======== EXTRACTED ENTRIES ========

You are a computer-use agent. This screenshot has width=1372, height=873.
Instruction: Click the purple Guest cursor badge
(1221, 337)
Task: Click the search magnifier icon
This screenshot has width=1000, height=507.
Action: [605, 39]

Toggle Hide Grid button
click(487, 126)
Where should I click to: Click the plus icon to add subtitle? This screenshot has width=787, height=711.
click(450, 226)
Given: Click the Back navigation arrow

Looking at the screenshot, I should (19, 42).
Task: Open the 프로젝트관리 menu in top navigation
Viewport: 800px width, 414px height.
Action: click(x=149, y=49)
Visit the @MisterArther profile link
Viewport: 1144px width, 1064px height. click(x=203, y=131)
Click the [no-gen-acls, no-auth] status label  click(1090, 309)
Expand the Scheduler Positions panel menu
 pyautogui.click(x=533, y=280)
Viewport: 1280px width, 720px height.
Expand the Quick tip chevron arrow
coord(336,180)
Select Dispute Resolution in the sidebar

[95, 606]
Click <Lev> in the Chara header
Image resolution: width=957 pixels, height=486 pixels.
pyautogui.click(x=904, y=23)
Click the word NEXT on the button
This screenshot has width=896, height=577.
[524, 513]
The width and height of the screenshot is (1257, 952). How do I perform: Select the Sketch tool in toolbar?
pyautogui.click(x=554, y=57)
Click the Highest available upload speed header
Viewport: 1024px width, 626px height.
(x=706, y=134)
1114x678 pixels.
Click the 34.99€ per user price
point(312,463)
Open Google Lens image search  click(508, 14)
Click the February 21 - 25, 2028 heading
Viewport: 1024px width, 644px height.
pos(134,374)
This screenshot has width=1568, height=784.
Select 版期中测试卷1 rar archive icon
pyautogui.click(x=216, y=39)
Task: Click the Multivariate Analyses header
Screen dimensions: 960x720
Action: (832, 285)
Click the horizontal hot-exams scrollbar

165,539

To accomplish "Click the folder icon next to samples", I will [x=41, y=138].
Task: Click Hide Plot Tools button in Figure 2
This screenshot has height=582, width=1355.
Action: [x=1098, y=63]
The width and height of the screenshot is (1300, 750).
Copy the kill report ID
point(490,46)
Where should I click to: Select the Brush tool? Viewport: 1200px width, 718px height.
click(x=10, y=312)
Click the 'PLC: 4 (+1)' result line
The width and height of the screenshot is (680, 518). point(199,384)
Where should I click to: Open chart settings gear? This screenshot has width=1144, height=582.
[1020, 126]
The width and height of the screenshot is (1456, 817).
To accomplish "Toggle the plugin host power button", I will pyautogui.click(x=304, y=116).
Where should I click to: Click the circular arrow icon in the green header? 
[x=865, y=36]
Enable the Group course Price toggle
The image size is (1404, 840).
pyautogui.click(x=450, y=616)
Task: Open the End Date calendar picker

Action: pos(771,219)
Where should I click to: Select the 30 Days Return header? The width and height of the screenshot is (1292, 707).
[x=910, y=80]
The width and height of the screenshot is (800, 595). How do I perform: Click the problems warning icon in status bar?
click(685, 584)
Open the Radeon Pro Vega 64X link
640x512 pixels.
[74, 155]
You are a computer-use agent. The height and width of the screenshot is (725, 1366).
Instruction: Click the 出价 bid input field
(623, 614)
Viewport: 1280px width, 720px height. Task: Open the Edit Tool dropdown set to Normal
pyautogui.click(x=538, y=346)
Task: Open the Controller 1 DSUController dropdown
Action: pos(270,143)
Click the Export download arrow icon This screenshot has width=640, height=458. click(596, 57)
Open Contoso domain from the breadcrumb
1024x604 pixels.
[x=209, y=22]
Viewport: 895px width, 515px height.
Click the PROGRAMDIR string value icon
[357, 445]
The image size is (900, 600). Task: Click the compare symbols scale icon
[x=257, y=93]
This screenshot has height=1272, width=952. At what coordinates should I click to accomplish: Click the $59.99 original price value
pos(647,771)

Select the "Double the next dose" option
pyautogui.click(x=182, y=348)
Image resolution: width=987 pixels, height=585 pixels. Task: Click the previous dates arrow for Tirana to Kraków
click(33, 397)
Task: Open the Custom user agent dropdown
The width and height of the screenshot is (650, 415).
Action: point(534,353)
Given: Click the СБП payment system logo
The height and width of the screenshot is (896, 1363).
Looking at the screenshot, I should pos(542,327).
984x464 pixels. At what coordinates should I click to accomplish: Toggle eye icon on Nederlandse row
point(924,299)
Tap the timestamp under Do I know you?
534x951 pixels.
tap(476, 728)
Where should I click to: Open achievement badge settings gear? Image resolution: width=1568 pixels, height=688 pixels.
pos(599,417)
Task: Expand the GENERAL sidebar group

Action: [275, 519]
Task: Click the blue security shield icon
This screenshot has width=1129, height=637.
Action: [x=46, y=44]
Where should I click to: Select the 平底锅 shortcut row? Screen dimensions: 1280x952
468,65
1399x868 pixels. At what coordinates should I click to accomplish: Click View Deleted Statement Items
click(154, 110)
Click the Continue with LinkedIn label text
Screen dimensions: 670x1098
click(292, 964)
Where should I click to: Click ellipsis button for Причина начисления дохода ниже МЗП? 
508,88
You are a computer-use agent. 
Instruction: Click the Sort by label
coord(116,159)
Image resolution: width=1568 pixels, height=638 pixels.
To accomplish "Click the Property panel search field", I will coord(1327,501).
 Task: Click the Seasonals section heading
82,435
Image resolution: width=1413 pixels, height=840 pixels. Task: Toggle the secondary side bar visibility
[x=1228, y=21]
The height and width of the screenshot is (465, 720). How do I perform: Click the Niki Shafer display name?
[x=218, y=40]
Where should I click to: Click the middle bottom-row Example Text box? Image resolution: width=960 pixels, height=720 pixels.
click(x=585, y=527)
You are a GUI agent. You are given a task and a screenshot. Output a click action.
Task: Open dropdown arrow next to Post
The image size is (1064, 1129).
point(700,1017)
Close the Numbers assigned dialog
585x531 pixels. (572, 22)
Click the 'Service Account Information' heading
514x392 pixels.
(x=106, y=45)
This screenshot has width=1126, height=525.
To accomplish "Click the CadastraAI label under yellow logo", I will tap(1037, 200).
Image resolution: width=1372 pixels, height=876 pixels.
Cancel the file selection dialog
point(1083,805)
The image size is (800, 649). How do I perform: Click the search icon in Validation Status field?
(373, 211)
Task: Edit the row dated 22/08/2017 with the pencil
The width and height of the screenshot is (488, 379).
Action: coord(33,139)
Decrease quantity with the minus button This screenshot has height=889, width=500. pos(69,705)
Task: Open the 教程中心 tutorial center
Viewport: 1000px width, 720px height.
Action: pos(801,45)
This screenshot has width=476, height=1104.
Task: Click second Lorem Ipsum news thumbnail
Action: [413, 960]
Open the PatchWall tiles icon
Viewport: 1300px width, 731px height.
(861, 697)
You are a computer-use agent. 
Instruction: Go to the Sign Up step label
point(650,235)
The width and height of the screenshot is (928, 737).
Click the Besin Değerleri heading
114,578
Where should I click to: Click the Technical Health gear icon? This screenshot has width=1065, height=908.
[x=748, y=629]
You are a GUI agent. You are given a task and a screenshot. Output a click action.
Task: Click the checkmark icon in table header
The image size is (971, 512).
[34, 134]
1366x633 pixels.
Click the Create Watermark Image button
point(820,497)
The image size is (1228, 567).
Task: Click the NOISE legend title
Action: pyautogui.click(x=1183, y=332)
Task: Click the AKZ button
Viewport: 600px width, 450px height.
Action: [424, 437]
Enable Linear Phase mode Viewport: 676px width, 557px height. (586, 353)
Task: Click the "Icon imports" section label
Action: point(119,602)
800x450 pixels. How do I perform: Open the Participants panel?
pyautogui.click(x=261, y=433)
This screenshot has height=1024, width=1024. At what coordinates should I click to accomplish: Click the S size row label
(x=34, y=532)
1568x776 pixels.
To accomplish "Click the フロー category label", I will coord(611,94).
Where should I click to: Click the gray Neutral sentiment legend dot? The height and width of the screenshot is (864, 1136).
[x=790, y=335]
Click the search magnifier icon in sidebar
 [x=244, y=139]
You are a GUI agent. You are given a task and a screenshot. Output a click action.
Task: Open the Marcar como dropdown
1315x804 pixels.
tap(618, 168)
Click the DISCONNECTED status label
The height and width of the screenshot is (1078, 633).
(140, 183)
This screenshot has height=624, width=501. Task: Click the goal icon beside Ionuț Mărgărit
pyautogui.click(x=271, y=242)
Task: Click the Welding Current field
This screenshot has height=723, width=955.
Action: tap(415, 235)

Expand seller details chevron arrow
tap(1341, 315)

========

Lines holding the string "will" must be copied out of the entries above.

| EXPECTED ANSWER |
To accomplish "Click the folder icon next to samples", I will [x=41, y=138].
To accomplish "Toggle the plugin host power button", I will pyautogui.click(x=304, y=116).
To accomplish "Click the Property panel search field", I will coord(1327,501).
To accomplish "Click the CadastraAI label under yellow logo", I will tap(1037, 200).
To accomplish "Click the フロー category label", I will coord(611,94).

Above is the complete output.